I don’t get everything done. I ignore a lot of housework. I’m usually so used up that I can’t read serious fiction – it’s flights of fancy and amusement for me. I tend to go through seasons of interest in a craft or obsession, and with the blog only giving you a snapshot, you might think I’m doing X, Y, and Z all the while as I’m posting about Q, when really I’ve dropped them for a while.
I see keeping myself active, passionate, and full of healthy food as being as important as any other parts of my life – a mom without passions hasn’t much of a self to give and without energy she can’t give much:
“Homeschooling mothers can become so wrapped up in the ‘schoolish’ part of homeschooling that they put their own lives and interests on hold as a sacrifice to their children. As noble as this seems, [it is] a sort of negligence: withholding who she is – the best part of herself – from our children. How can she give our children the part of her life that can romance their hearts if she is running on empty?” Monte and Karen Swan
We don’t have a schedule. Schedules have failed me time and time again. What we have is a rhythm. Schedules are rigid and seem so external and authoritarian. A rhythm is internal, based on what works, is respectful of us as humans rather than clocks.
We used to be very chaotic when the kids were little. I yearned for something more sustaining. I built our rhythm by trial and error, finding pieces that made us happy and discarding bits that seemed forced. I used a simple process I call ‘anchoring’. With anchoring, you take something that is already happening and already working, and chain something else onto it. Meals seemed like an obvious place to start as we were all in the same place naturally and I didn’t need to get everyone gathered in, so we added storytime to breakfast. Then, once that was working, we added something else to storytime. Link by link, a series of habits simply unfolds through our day. (Mostly.)
The kids are at a stage where days work well when I write up a To Do list for them to cross off. It follows the same rhythm that we’ve been working on over the last years, but lets them know when they are done. Sandra feels a real sense of accomplishment from seeing her items checked off; Matthias is just happy to be done.

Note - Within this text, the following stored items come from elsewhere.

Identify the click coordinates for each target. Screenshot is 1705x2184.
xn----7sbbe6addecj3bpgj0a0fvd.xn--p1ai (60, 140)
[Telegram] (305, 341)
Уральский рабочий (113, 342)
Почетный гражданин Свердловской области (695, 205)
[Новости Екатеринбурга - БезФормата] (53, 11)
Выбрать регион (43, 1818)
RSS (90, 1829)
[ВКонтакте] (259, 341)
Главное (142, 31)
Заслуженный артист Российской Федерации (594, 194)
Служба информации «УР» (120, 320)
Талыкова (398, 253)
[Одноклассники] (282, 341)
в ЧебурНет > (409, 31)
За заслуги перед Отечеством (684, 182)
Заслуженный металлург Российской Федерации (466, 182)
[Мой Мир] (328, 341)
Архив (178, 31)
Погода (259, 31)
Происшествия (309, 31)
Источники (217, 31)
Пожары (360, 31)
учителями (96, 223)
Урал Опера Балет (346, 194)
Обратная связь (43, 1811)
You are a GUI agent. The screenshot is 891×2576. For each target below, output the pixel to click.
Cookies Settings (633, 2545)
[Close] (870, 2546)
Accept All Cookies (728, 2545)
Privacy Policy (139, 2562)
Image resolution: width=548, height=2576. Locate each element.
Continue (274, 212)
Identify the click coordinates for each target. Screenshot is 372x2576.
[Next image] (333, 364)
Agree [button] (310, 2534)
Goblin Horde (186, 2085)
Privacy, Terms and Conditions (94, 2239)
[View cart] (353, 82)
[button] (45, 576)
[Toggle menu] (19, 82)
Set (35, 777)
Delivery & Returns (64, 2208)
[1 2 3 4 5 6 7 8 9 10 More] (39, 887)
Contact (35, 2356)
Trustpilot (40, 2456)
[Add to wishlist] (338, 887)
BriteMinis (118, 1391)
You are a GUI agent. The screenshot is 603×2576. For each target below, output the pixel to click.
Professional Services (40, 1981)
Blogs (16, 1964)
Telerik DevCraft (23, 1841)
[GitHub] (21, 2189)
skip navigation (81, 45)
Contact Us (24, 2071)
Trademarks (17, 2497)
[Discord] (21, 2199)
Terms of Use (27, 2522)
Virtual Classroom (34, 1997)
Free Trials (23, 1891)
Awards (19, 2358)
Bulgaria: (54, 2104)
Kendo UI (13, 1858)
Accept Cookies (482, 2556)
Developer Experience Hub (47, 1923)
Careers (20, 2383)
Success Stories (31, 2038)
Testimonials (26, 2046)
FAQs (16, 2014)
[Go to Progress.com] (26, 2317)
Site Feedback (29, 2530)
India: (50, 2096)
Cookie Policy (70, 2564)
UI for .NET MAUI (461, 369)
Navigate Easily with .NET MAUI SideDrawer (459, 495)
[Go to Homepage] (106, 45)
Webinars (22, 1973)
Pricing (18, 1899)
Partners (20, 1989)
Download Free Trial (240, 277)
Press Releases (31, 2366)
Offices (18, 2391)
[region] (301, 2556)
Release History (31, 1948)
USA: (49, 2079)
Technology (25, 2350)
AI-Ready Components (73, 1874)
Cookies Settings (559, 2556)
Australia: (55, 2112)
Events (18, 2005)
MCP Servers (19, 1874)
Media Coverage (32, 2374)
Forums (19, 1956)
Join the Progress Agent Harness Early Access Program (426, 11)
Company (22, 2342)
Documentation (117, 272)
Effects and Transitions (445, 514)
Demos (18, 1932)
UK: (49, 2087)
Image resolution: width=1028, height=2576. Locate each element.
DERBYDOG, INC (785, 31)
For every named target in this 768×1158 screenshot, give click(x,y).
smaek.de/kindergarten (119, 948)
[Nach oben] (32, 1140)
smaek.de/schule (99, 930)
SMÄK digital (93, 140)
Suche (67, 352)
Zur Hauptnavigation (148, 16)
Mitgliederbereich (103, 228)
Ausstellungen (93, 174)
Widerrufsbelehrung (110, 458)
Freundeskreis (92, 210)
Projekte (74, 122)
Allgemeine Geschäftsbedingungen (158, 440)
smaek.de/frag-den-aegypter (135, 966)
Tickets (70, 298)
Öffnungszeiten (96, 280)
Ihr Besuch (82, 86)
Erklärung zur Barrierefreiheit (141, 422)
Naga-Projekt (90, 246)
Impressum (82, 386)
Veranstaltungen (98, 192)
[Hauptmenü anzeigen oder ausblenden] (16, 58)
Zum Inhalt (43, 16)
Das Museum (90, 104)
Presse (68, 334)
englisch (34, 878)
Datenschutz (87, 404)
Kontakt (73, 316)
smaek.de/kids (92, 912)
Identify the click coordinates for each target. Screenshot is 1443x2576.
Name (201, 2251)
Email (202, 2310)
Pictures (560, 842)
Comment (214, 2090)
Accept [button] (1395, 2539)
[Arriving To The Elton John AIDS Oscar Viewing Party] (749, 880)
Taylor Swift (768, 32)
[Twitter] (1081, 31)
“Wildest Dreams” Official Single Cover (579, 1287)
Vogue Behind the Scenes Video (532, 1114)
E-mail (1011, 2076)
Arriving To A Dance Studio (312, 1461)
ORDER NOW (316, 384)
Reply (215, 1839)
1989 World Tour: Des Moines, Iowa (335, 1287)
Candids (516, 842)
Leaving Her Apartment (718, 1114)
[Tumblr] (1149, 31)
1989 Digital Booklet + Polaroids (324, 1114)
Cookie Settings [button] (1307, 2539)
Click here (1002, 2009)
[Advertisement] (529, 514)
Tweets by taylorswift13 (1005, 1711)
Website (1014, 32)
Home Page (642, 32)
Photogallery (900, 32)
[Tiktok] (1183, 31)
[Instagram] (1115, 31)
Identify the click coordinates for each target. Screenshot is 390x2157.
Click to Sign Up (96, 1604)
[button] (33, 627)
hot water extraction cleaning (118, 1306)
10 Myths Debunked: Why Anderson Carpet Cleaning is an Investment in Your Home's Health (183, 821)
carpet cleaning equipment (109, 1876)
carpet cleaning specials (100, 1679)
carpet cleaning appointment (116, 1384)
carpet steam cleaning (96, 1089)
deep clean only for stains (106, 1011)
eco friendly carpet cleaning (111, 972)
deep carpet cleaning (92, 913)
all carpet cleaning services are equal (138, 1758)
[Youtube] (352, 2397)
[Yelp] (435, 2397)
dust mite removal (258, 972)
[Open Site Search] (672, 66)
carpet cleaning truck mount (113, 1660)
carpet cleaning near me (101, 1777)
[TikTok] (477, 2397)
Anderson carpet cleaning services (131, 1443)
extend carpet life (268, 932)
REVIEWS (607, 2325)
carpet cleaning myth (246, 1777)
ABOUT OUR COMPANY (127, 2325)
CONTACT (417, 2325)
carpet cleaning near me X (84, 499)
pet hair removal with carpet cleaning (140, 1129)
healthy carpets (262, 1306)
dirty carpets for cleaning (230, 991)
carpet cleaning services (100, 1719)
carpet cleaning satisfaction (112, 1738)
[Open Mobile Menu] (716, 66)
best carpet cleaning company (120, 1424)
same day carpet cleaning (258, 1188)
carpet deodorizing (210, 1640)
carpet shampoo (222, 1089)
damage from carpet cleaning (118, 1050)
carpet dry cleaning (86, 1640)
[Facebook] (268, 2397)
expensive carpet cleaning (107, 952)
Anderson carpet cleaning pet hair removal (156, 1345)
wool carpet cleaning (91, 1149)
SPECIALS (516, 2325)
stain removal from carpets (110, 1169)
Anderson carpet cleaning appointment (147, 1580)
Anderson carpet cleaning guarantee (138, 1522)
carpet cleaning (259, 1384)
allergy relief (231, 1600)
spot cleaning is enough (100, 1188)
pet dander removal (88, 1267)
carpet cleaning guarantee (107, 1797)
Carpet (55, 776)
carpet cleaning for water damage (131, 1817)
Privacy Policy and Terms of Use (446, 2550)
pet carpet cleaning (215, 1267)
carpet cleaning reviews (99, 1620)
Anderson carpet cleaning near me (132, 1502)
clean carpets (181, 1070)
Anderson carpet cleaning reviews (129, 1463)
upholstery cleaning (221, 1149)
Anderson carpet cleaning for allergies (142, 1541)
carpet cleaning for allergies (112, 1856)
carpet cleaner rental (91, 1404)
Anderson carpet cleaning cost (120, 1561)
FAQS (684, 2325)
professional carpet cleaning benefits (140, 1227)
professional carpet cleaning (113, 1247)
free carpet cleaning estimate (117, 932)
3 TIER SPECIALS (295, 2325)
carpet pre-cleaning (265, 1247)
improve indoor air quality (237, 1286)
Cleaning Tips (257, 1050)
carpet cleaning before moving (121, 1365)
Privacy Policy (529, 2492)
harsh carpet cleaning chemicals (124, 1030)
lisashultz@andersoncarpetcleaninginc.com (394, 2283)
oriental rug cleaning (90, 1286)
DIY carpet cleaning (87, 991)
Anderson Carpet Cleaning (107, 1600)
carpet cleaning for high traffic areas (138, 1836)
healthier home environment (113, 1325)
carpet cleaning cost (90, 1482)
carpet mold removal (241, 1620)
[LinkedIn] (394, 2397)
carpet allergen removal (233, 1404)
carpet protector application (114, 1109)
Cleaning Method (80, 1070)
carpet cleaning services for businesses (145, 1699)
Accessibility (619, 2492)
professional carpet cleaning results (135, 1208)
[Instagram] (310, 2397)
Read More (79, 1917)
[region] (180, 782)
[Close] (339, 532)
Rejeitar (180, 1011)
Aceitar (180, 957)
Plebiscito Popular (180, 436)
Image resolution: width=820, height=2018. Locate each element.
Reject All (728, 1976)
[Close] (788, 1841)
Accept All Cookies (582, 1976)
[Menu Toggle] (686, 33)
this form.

Like so many families, there’s a constant tension between wanting to take advantage of as many opportunities as we can and having enough broad sweeps of time to regenerate. We believe that children need empty spaces of time in which to be kids, unstructured and exploring their own thoughts and inclinations. I have to watch how often we leave the house. There’s a centeredness, a rooted feeling, that comes when we’re home enough. Get too busy and I feel like centrifugal force is pushing us apart, not to mention making our hair all tangled and crazy. How much we can handle changes with each season, each month, so I have to stay tuned in to our signals.
There’s a quote that really helps me sort out this issue: “We should not allow the good things to crowd out the best things.” Valerie Bendt ~ Sometimes I forget that Quiet and Time are best things. They aren’t as flashy as the others so they don’t demand my attention, but they let me know when we’ve gone long enough on too little.